It is always interesting to see how Oracle can modify its behaviour between different releases, and sobering to consider how changes like this really have the potential to catch you out. One of the great benefits of having a team like Dbvisit Support on your side is that they keep up to date with the latest Oracle changes, and are committed to ensuring that Dbvisit functions seamlessly with the database – maintaining the same great high level of protection and continuity for your systems. And this safety net equals peace of mind, for you, the customer.

During recent testing, a datafile from one of our development databases was deleted. At the same time the same datafile was also deleted from the standby database. So this meant that our development primary and standby databases were no longer available.

However Dbvisit came to our rescue, and the functionality we have been recommending to our customers for a number of years now actually saved us!
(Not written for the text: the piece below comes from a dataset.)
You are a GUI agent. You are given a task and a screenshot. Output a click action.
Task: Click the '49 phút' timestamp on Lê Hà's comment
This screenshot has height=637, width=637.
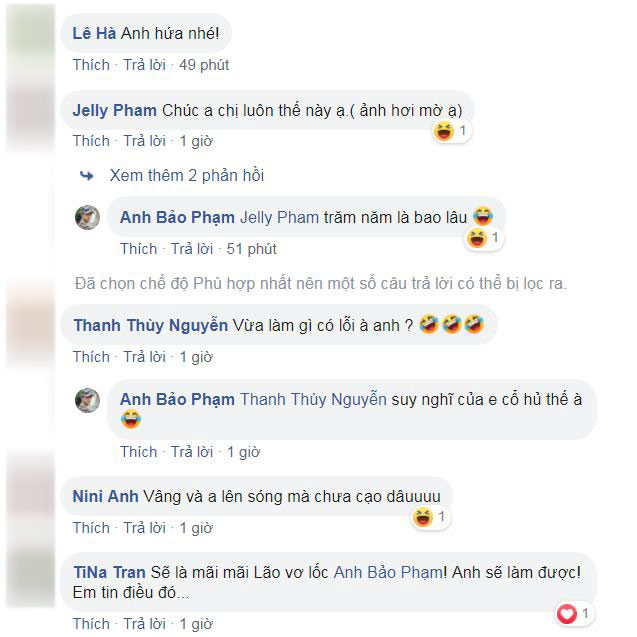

We employed Dbvisit to successfully recreate our primary and standby databases.

We have the following development servers:
Dev servers 1
dbvisit11 – primary database server
dbvisit12 – standby database server for dbvisit11

Dev servers 2
avisit31 – primary database server
avisit32 – standby database server for avisit31

Dev servers 2 are a clone of dev servers 1 with the same databases.
Due to the deletetion of the datafiles, the databases on dbvisit11 and dbvisit12 were gone.

Here is what we did to get the databases back on dbvisit11 and dbvisit12:

1. Logged onto avisit32 and used dbvisit_setup to automatically create a new standby database on dbvisit12.
2. Activated the standby database on dbvisit12 to become a new primary database.
3. Used dbvisit_setup on dbvisit12 to create a new standby database on dbvisit11.
4. Used graceful switchover to switch the roles between dbvisit12 and dbvisit11.

And so in 4 easy steps we had our databases back on our Dev servers 1: dbvisit11 (primary database) and dbvisit12 (standby database).

It is very rewarding to be able to use our own technology to recover a primary and standby database.

Creating standby databases is not something that is done everyday so even experienced DBA’s sometimes forget the exact steps that are involved. Also the concepts behind a standby database are not always well understood.

What is a standby database?
A standby database is a clone of a normal or primary database, but is most often not open for normal READ-WRITE operations like the primary database. A standby database is usually used for disaster recovery or high availability purposes when the primary database is no longer available. In this situation the standby database is activated to become a primary database and all the users can connect to this database to continue operations. The standby database can also be used for reporting or backup purposes to offset loads from the primary database.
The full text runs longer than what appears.